20-Dec-02 | ICESAT/CHIPSAT delay

At Vanderberg Air Force Base, the flight of ICESAT and its co-payload CHIPSAT has been postponed. According to a NASA Launch Advisory, “During a review of test data, a problem within an ordnance box was found. The difficulty is associated with the signal this unit provides for launch vehicle devices to unlatch and separate the payload fairing. The removal and replacement of this unit and the associated retest will take approximately two weeks.” The launch of the two-stage Delta Med-Lite 7320 will occur no earlier than the evening of 11 January 2003.


20-Dec-02 | CONTOUR mission failure

NASA’s Comet Nucleus Tour (CONTOUR) has come to a disappointing end. Communication with CONTOUR was lost on 15 August during its Earth-orbit departure burn in what may have been a catastrophic failure. On 17 and 20 December, the largest antennae of the Deep Space Network were used to send commands instructing CONTOUR to transmit through its omnidirectional antenna in the hope that it might bleat out a response. None was heard, and mission operators will recommend to NASA that further attempts not be made, and the project formally closed down. The investigative board led by NASA Chief Engineer Theron Bradley is expected to release its preliminary findings in January.


07-Dec-02 | New NASA/Boeing launch contract

NASA and Boeing Launch Services have inked a contract for 19 Delta II vehicles to launch NASA and NASA-sponsored medium-class scientific payloads.
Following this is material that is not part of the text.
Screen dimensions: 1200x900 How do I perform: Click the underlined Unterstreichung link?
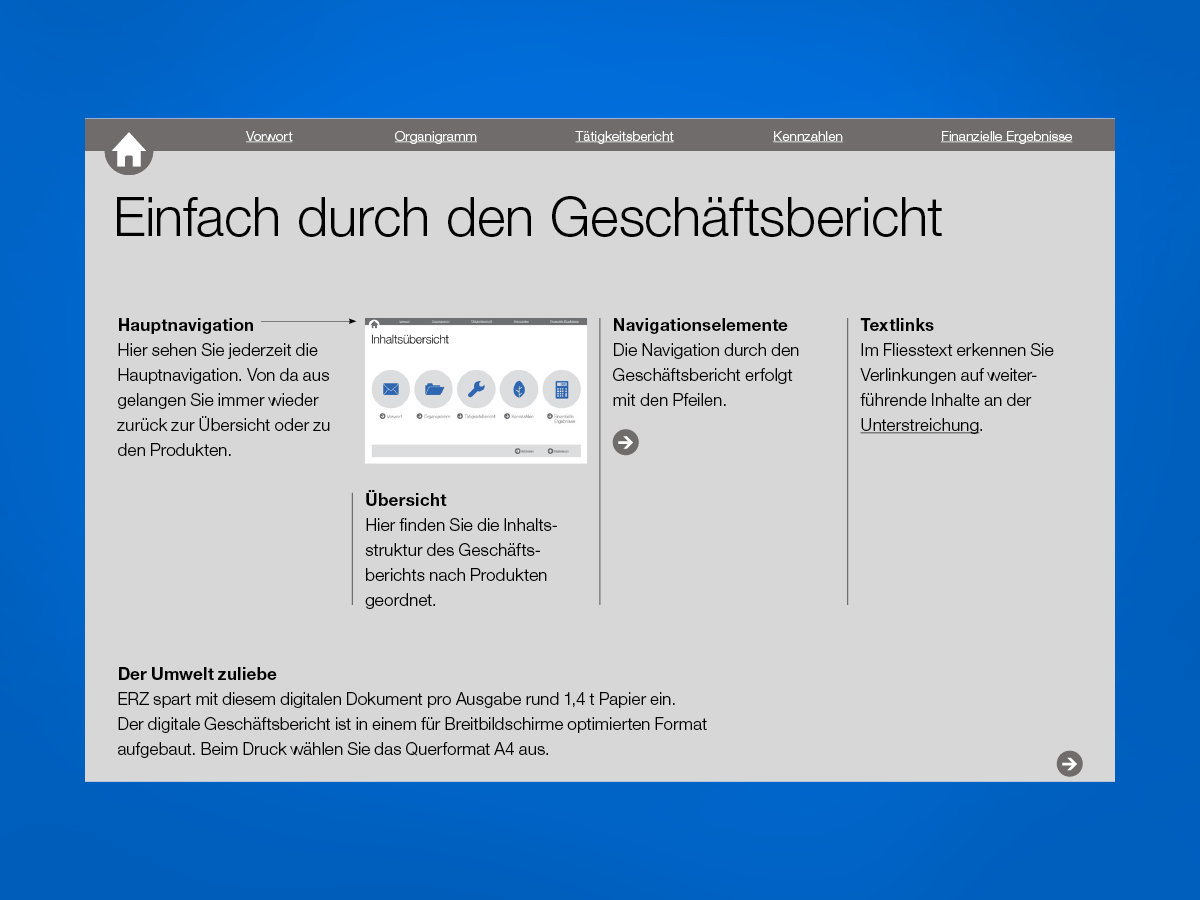(x=919, y=425)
The contract, with a potential total value of $1.2 billion, calls for 12 firm launches and 7 options, to launch in 2006 (7), 2007 (6), 2008 (2), and 2009 (4). (NASA Contract Release, 06-Dec-02)


02-Dec-02 | StarLight grounded

According to this JPL web site, the StarLight interferometry mission has been reduced to ground demonstrator status, thus cancelling a spacecraft launch aboard a Delta II in 2005-06. The project will instead work toward developing “technologies that support formation flying interferometry for TPF [Terrestrial Planet Finder],” due to launch aboard an EELV around 2012. Thanks to Gunter Krebs for the update.


02-Dec-02 | Contest: Name the Mars rovers

NASA/JPL has joined with The LEGO Company and The Planetary Society to conduct a contest to name the pair of Mars Exploration Rovers that will launch aboard separate Delta II rockets in 2003. (Unfortunately for we older spaceheads the contest is open only to K-12 students; this LEGOmaniac hopes as consolation that a scale LEGO model of the rovers is in the works.)